━━━ Excerpt

Grief is a reaction to loss. Loss equates to a death, a death of something or someone. Death comes in many ways, many forms. There is the death of a relationship, the death of a job, the death of a dream, a goal, or an idea. And there is the death of a person.
We tend to think the death of a person is our most difficult loss, our biggest loss. It may be our biggest loss because it is irreversible but maybe, just maybe, the death of a relationship is the hardest loss.
Not to diminish the emotional pain that comes with physical death. Our grief is devastating. It physically hurts, our heart screams. We are angry, fearful, isolated, and oh so sad. We are forced to figure out how to go on living with a huge piece of what has been our life missing. We are forced to recognize that our life will never be the same again --- because this person will never be physically in it again.

━━━━━━

[Short exercise] Write out the stretch of the grief passage from "Grief is a reaction" through "in it again.", word for word.

━━━ Data lines

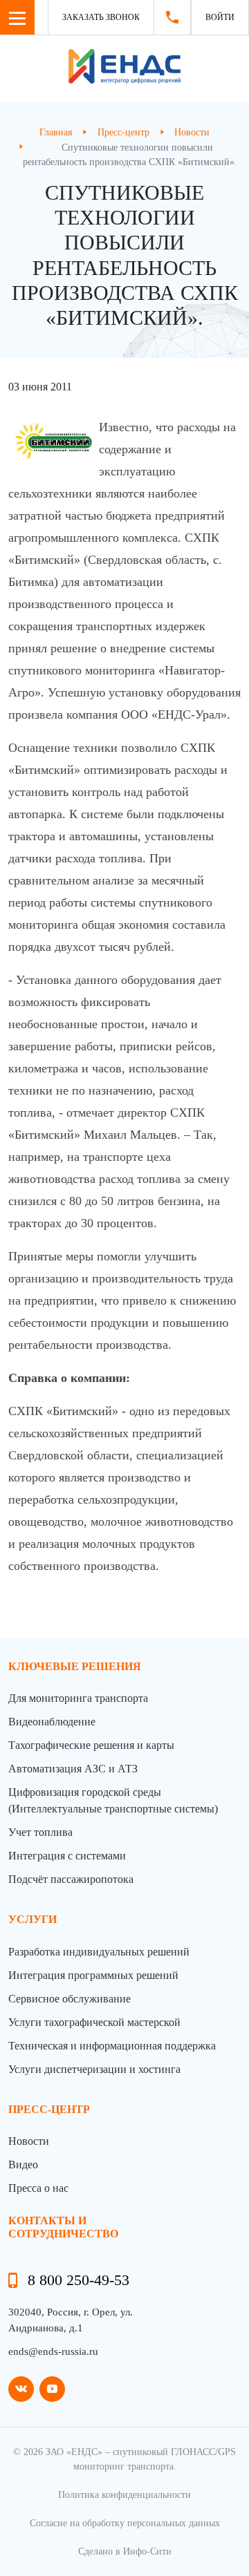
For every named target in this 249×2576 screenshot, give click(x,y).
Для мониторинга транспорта (78, 1698)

━━━━━━

[Exercise answer]
Grief is a reaction to loss. Loss equates to a death, a death of something or someone. Death comes in many ways, many forms. There is the death of a relationship, the death of a job, the death of a dream, a goal, or an idea. And there is the death of a person.
We tend to think the death of a person is our most difficult loss, our biggest loss. It may be our biggest loss because it is irreversible but maybe, just maybe, the death of a relationship is the hardest loss.
Not to diminish the emotional pain that comes with physical death. Our grief is devastating. It physically hurts, our heart screams. We are angry, fearful, isolated, and oh so sad. We are forced to figure out how to go on living with a huge piece of what has been our life missing. We are forced to recognize that our life will never be the same again --- because this person will never be physically in it again.